New Holden Heights Community Center opens Wednesday morning

HOLDEN HEIGHTS, Fla. — Community members cut the ribbon of the new Holden Heights Community Center on Wednesday morning.

The community center was relocated because the building was in the path of the I-4 Ultimate Improvement Project.
"With the expansion and everything, it would have been right on top of our heads if we would have stayed there, so this is great," Holden Heights Center Manager Claudette Grubbs said.

The new 10,000-square-foot center includes meeting rooms, computers and space for vocational programs and community events.

"It's like moving from day to night, night to day," center senior John Smith. "We had to turn people away because we had no room, but now thanks be to god it's open and the sky is the limit."

The center will offer job training, social service programs and senior and youth programs.

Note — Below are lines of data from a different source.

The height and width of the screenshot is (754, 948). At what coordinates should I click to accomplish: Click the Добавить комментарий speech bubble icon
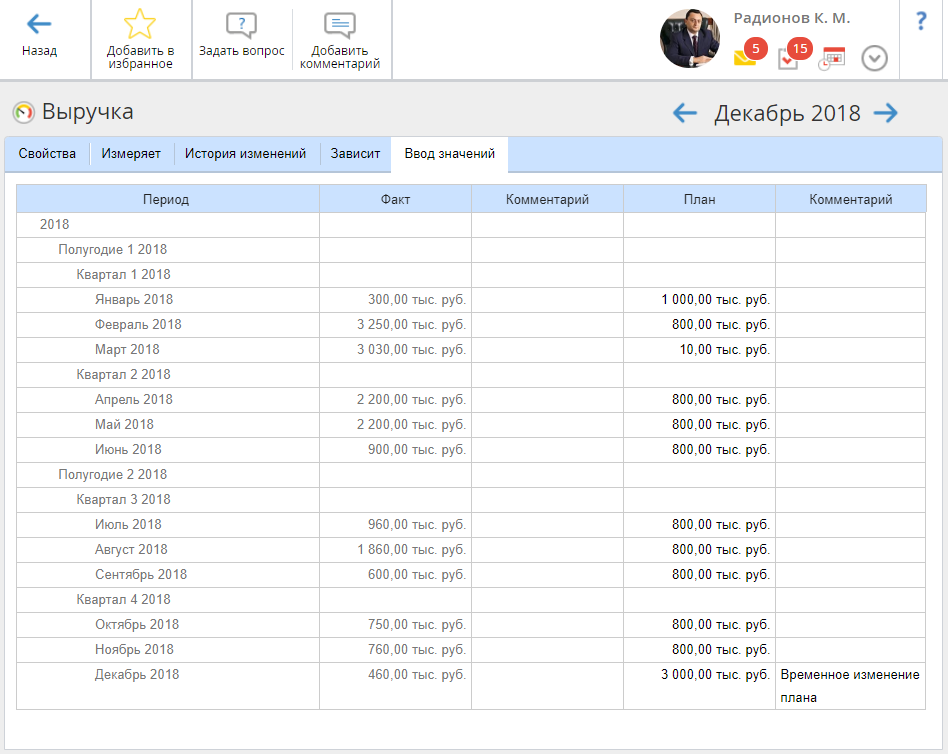[x=340, y=26]
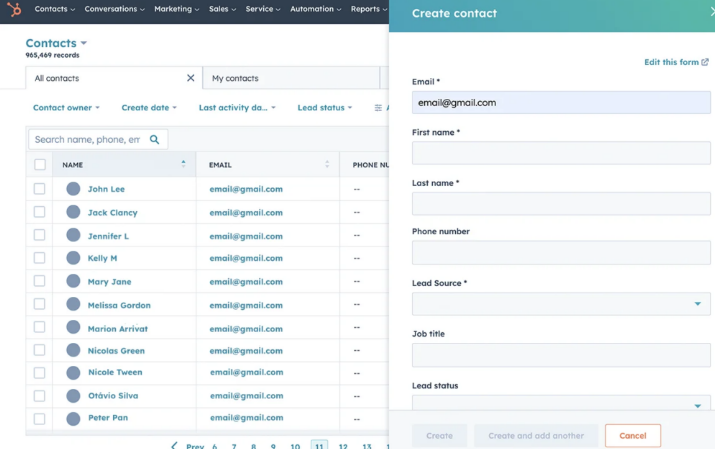Screen dimensions: 715x449
Task: Click the search magnifier icon
Action: coord(154,140)
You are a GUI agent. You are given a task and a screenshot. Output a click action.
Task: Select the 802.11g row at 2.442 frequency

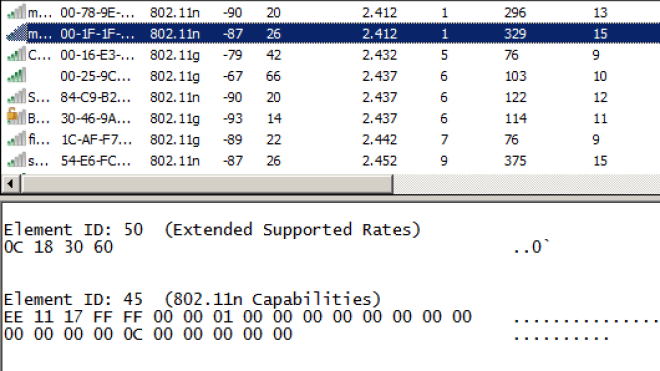[330, 139]
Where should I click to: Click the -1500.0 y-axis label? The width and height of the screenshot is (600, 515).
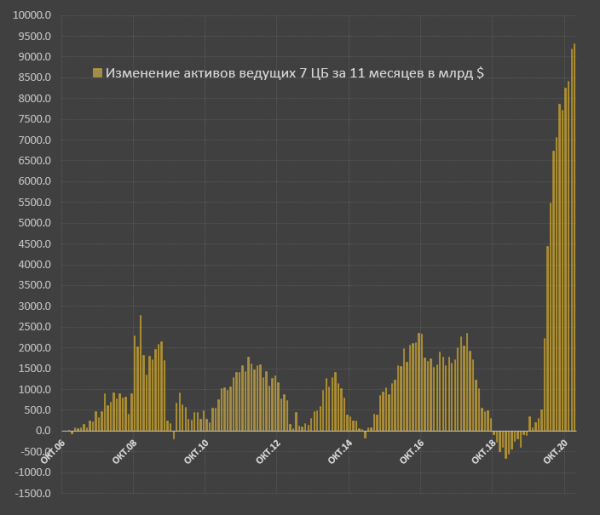[33, 494]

Grubbs said there was talk of a new center for years, but the I-4 Project helped speed it up because the Florida Department of Transportation needed the land.
Residents said the new center gives them a new sense of belonging in the county and the city.

"It says that we are here, we matter, we count. We knew we did, but not everyone knows that we do," resident Dedra Jenkins said. "We were getting the last of everything. Now we get to come to the table and we're treated as equal now, and that means a lot."

The state paid about $800,000 for the old property off Interstate 4, about 20 percent of the cost of the new center, which costs $3.5 million.